Mr Collins acknowledged this was “a fine distinction”.

But the senior civil servant told the Joint Committee on the National Security Strategy admitted he was “surprised” the case collapsed.

He said: “I always knew it was going to be a challenge. When we discussed it with my team and with operational partners way back in ’23, it was always going to be more of a challenge in this case than the other case that I gave a witness statement to.

“That’s because of the nature of the actor and the nature of the incidents in question.

“But throughout the period from the submission of that first witness statement until I was informed that the intention was to drop the case, I was trying to ensure that we could support a successful prosecution.

“And so I was somewhat surprised when I was told on September 3 that the intention was to drop the case.”

The Deputy National Security Adviser suggested his belief that China is a threat to the UK’s “democratic institutions” ran through all three of his witness statements in the spying case.

A meeting was held on September 1 involving a range of different civil servants and operational partners “to discuss a range of China issues, including the handling of this case” and there were “at least four lawyers in the room who ensured that there was no discussion about the evidence that was going forward in the case”, the committee heard.
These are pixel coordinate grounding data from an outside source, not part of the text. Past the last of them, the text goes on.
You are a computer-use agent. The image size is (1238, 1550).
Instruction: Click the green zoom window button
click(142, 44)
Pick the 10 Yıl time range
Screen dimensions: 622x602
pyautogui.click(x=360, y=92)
Asked whether they discussed if the case went forward if it would affect adversely the relationship with China, Matt Collins told the Joint Committee on the National Security Strategy: “It discussed a range of different scenarios and how we would handle them.”
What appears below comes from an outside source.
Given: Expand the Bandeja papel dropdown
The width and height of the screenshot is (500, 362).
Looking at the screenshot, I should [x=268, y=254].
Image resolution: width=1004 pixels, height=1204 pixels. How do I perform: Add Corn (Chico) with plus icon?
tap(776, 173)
Asked if they talked about whether or not to describe China as an enemy was something that they needed to say to make the case work, Mr Collins said: “No, as I say, there was no discussion about the substance of the evidence in that meeting.”

Cabinet Secretary Sir Chris Wormald said: “The meeting was exactly as Mr Collins described. It was to discuss different scenarios and how they would be handled.

“It was not to discuss the evidence in the case, as Mr Collins has described and we’ve also described in our written evidence, lawyers were present to ensure that the discussion stayed where it was supposed to be, which was, how would we handle different scenarios in our relationship to China, as a number of people around this table will and on screen will know, holding meetings within government that discusses different scenarios and what government’s response would be to different things happening is completely common, both within the national security world and within other types of policy.”